Yesus tidak melakukan kesalahan, Ia adalah simbul ketaatan yang sempurna, tetapi Ia mesti menderita atas kesalahan yang diperbuat orang lain. Yesus diadili oleh pengadilan yang tidak adil. Seandainya saya dituduh dan mesti menerima hukuman atas kesalahan yang tidak saya perbuat, apalagi hukuman dijatuhkan melalui proses pengadilan yang tidak adil, apakah saya sanggup?

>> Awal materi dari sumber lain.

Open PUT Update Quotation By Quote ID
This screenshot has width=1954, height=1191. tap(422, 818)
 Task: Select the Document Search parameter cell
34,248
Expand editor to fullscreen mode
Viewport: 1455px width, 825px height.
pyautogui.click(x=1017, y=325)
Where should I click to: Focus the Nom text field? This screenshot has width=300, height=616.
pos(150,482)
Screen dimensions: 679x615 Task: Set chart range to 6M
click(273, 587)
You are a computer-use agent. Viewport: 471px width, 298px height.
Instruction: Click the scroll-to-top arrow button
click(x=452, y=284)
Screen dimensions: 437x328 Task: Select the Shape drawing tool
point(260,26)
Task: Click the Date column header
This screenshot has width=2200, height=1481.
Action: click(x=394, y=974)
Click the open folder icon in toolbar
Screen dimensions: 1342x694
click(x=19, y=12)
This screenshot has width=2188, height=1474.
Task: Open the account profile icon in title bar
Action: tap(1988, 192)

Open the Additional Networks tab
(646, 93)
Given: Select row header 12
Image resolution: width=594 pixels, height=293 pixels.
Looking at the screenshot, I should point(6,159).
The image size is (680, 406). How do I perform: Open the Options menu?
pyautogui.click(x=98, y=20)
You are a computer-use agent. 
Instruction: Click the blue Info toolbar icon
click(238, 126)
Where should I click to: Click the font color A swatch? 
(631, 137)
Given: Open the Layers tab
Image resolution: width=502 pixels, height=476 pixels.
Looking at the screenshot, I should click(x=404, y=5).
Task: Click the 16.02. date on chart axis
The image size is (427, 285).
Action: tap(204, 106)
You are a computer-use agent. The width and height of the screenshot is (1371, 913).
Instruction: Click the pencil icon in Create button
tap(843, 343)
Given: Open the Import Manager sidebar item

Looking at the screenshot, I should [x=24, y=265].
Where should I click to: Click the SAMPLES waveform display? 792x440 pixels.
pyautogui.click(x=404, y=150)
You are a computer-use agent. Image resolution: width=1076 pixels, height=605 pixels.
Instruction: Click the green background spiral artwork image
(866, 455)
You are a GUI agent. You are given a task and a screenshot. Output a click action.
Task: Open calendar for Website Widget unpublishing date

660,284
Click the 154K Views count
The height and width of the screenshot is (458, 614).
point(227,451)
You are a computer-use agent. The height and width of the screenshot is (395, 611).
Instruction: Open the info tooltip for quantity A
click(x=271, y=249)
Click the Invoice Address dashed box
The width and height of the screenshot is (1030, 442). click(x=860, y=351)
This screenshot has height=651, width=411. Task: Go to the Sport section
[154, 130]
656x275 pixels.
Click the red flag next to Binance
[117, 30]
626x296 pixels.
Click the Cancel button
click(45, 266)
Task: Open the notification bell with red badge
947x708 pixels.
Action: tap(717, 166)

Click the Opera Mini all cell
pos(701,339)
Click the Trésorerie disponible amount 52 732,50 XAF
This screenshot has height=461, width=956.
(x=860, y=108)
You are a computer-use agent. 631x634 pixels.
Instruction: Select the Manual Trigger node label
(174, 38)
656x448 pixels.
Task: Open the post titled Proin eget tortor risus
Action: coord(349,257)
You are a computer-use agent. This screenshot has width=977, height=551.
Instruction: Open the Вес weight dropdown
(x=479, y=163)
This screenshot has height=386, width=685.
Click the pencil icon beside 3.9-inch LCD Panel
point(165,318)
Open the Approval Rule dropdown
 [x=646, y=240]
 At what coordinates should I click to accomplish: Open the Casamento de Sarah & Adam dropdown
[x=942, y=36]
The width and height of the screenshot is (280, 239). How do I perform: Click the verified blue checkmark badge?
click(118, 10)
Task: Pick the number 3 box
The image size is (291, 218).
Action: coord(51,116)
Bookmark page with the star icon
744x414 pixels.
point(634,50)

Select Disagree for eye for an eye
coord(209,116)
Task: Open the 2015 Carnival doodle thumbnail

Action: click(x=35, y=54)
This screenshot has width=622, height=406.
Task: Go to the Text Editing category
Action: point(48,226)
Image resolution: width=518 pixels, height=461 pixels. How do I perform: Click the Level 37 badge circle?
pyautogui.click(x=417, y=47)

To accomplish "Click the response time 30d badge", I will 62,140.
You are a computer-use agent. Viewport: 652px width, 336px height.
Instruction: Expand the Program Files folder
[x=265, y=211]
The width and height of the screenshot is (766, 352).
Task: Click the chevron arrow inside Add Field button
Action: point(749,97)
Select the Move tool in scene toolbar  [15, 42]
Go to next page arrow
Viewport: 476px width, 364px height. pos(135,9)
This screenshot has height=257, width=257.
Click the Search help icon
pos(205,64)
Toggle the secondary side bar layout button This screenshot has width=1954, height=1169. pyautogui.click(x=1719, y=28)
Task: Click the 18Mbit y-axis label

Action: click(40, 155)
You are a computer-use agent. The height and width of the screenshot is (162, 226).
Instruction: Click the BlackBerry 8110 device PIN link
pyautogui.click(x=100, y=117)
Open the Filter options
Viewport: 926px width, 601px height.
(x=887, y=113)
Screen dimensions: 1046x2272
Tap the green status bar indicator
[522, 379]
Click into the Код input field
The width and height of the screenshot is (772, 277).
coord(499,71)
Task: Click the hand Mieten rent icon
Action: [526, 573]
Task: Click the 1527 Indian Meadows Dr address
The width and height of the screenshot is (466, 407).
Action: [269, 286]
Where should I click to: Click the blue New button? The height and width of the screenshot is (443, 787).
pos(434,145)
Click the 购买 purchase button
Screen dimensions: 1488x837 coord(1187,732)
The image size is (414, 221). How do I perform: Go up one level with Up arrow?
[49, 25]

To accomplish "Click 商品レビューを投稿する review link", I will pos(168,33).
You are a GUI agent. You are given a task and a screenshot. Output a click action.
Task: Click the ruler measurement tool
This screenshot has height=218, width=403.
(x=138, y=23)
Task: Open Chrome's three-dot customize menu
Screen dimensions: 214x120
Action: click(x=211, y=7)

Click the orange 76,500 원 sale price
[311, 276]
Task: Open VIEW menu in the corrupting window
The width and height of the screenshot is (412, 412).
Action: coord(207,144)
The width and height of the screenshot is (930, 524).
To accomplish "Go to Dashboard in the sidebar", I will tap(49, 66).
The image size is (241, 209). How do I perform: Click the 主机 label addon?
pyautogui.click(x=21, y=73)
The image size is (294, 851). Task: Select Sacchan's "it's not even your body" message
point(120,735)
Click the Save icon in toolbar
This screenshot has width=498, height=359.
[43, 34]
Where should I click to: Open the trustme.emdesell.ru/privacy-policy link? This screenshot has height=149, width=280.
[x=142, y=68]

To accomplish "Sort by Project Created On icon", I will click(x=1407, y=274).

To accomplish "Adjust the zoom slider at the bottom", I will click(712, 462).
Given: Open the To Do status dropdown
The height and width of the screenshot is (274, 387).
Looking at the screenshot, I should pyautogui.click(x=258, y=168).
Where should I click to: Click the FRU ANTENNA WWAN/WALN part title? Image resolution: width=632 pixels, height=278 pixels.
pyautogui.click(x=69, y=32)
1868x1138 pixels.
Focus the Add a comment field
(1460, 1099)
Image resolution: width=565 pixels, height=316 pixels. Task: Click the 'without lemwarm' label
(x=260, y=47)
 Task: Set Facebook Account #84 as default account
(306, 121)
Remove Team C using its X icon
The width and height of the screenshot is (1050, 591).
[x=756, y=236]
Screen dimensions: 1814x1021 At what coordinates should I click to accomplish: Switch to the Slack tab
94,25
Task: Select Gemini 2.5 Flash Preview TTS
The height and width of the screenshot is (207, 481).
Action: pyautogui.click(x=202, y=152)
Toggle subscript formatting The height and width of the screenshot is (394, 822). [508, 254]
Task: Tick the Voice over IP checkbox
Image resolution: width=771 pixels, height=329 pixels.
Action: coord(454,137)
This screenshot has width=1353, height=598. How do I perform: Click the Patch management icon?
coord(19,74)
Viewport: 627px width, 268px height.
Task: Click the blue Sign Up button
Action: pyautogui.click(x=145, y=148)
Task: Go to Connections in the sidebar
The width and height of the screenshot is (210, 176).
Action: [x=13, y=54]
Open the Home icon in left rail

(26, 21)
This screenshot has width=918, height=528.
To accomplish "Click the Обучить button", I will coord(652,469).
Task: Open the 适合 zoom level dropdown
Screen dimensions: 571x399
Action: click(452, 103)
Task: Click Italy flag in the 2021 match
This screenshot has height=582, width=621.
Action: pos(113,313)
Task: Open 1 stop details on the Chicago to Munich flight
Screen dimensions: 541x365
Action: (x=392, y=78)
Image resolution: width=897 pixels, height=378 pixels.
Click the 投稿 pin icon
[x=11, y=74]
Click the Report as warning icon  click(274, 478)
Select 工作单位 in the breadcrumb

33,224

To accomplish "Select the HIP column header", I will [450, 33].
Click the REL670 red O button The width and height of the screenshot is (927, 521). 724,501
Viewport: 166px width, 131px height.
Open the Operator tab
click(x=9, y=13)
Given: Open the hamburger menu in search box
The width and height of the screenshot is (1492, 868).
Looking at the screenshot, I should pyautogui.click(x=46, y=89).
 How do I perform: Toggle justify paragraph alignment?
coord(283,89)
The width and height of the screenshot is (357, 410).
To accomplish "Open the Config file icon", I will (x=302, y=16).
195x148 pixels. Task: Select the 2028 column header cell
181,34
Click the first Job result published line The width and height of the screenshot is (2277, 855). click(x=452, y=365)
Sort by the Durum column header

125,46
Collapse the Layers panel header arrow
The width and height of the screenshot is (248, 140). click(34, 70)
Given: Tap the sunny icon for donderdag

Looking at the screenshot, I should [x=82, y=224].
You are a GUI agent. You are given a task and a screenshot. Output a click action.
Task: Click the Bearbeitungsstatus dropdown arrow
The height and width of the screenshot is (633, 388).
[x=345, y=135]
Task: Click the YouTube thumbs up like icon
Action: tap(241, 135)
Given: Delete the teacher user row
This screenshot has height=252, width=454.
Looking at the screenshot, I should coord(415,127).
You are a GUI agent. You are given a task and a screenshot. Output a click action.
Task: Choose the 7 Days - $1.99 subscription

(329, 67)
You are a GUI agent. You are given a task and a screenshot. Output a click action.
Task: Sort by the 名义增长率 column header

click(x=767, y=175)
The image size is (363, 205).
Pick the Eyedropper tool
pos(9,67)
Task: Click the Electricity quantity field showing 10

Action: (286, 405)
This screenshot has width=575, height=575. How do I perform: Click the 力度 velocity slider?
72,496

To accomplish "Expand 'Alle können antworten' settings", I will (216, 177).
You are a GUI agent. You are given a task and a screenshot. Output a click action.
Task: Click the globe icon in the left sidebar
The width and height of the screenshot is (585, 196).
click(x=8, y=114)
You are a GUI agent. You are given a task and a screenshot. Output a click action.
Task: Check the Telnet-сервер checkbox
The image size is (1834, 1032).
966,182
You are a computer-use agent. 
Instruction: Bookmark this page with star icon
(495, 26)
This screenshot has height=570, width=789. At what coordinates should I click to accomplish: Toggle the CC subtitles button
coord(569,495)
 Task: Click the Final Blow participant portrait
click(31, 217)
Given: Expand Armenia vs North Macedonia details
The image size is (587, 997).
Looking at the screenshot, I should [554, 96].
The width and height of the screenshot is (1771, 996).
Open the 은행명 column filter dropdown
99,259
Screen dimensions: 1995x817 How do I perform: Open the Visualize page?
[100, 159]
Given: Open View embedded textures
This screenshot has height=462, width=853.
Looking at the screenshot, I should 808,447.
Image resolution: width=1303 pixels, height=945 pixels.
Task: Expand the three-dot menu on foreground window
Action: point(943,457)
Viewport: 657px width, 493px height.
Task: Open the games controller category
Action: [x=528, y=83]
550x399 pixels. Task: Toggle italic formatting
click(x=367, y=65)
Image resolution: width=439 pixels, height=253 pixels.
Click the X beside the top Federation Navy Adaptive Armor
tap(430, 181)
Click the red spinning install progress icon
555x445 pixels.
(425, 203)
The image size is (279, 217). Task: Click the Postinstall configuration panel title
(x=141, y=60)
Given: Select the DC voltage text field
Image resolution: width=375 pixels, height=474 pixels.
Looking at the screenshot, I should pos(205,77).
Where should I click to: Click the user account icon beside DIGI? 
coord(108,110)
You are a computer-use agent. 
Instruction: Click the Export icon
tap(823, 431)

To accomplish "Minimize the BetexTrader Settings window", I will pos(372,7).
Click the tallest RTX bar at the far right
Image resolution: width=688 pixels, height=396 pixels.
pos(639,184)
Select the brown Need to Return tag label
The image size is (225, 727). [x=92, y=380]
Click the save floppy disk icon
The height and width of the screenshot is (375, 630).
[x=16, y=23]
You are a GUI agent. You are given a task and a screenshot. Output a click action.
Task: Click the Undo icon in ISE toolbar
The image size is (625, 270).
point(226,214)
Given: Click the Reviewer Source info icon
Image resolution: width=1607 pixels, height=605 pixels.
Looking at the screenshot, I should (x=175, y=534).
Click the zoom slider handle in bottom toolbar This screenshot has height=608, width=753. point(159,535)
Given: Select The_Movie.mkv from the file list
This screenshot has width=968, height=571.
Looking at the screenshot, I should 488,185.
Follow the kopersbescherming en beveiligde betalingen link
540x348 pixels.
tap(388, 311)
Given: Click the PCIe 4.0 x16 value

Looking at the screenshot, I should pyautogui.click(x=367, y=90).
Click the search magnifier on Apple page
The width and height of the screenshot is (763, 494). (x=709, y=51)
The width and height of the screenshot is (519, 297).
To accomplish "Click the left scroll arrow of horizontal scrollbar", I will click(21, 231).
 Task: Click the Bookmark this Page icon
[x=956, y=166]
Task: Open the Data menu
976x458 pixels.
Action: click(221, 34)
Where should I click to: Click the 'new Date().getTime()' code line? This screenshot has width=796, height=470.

Yang betul-betul membuat sengsara Yesus menjadi begitu parah, ketika Bapa-Nya meninggalkan Dia. “Eli, Eli, lama sabakhtani?”, “Allah-Ku, Allah-Ku, mengapa Engkau meninggalkan Aku?” Keallahan Yesus dicopot agar pengorbanan Yesus menjadi sempurna, mengalami sakit badan dan juga hati. Kesengsaraan pun datang bertubi-tubi. Ia dikhianati oleh murid-Nya sendiri, “dijual” dengan harga yang sangat murah, lebih murah dari harga sebuah sepeda motor. Tetapi terhadap murid-Nya itu, Yesus masih berkenan membasuh kakinya. Bahkan murid yang disiapkan untuk meneruskan karya penyelamatan-Nya, menjadi “batu karang” bagi gereja yang didirikan-Nya, menyangkal Dia di hadapan orang-orang, tidak mau mengakui sebagai murid-Nya. Murid-murid-Nya yang lain juga berhamburan menyembunyikan diri. Hanya Yohanes yang mengikuti Yesus sampai ke istana Imam Agung, karena ia mengenal imam agung itu, sementara Petrus hanya berdiri di luar pintu, padahal belum lama Petrus menghunus pedang, siap mempertaruhkan nyawa demi Yesus.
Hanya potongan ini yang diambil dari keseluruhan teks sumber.